Thanks Bertrand, I shall try it and hope to gain some speed. One last
question though, do you think the threads used are user-level or
kernel-level threads in MultithreadedMapper ?
Mark
On Mon, Jan 14, 2013 at 12:06 AM, Bertrand Dechoux <de...@gmail.com>wrote:
> Bertrand
Re: Multi-threaded map task
Posted by Bertrand Dechoux <de...@gmail.com>.
Well... It all depends on where is your bottleneck. Do a benchmark for your
use case if it is critical. Multi-threading might be useful not always. And
you would rather want to avoid having a locally shared mutable state
because it can become a pain to manage. But it doesn't mean you can't do
multi-threading...
You only need to browse the type hierarchy a bit to find about
http://hadoop.apache.org/docs/r1.0.4/api/org/apache/hadoop/mapreduce/lib/map/MultithreadedMapper.html
Regards
Bertrand
On Mon, Jan 14, 2013 at 8:22 AM, Mark Olimpiati <ma...@gmail.com> wrote:
> Thanks for the reply Nitin, but I don't see what's the bottleneck of having
> it distributed with multi-threaded maps ?
>
> I see your point in that each map is processing different splits, but my
> question is if each map task had 2 threads multiplexing or running in
> parallel if there is enough cores to process the same split, wouldn't that
> be faster with enough cores?
>
> Mark
>
>
> On Sun, Jan 13, 2013 at 10:34 PM, Nitin Pawar <nitinpawar432@gmail.com
> >wrote:
>
> > Thats because its distributed processing framework over network
> > On Jan 14, 2013 11:27 AM, "Mark Olimpiati" <ma...@gmail.com> wrote:
> >
> > > Hi, this is a simple question, but why wasn't map or reduce tasks
> > > programmed to be multi-threaded ? ie. instead of spawning 6 map tasks
> > for 6
> > > cores, run one map task with 6 parallel threads.
> > >
> > > In fact I tried this myself, but turns that threading is not helping as
> > it
> > > would be in regular java programs for some reason .. any feedback on
> this
> > > topic?

Prompt 1:
Name every person who writes a message in the Hadoop thread, using full names.
Prompt 2:
Pick up the Hadoop thread on multi-threaded map tasks after its final line and continue writing it.
The data has no connection to the Hadoop thread.

Data block:
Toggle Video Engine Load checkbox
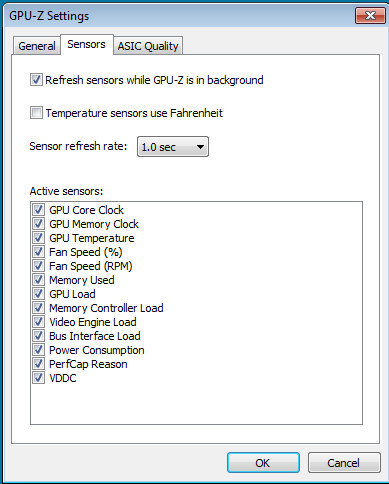389x484 pixels. click(38, 322)
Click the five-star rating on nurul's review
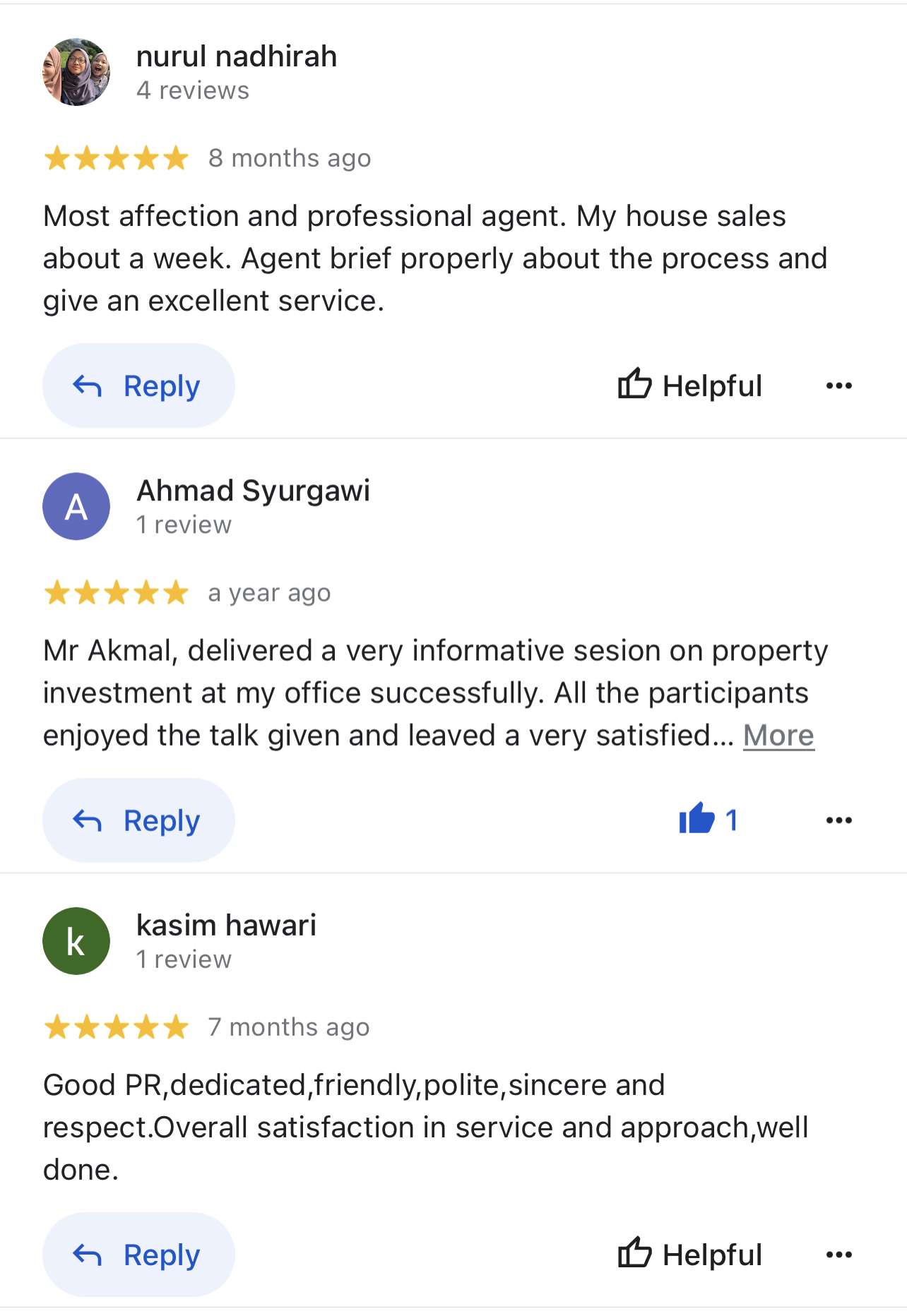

Final result 1:
Mark Olimpiati, Nitin Pawar, Bertrand Dechoux

Final result 2:
> > >
> > > Thanks,
> > > Mark
> > >
> >
>
--
Bertrand Dechoux
Re: Multi-threaded map task
Posted by Mark Olimpiati <ma...@gmail.com>.
Thanks for the reply Nitin, but I don't see what's the bottleneck of having
it distributed with multi-threaded maps ?
I see your point in that each map is processing different splits, but my
question is if each map task had 2 threads multiplexing or running in
parallel if there is enough cores to process the same split, wouldn't that
be faster with enough cores?
Mark
On Sun, Jan 13, 2013 at 10:34 PM, Nitin Pawar <ni...@gmail.com>wrote:
> Thats because its distributed processing framework over network
> On Jan 14, 2013 11:27 AM, "Mark Olimpiati" <ma...@gmail.com> wrote:
>
> > Hi, this is a simple question, but why wasn't map or reduce tasks
> > programmed to be multi-threaded ? ie. instead of spawning 6 map tasks
> for 6
> > cores, run one map task with 6 parallel threads.
> >
> > In fact I tried this myself, but turns that threading is not helping as
> it
> > would be in regular java programs for some reason .. any feedback on this
> > topic?
> >
> > Thanks,
> > Mark
> >
>
Re: Multi-threaded map task
Posted by Nitin Pawar <ni...@gmail.com>.
Thats because its distributed processing framework over network
On Jan 14, 2013 11:27 AM, "Mark Olimpiati" <ma...@gmail.com> wrote:
> Hi, this is a simple question, but why wasn't map or reduce tasks
> programmed to be multi-threaded ? ie. instead of spawning 6 map tasks for 6
> cores, run one map task with 6 parallel threads.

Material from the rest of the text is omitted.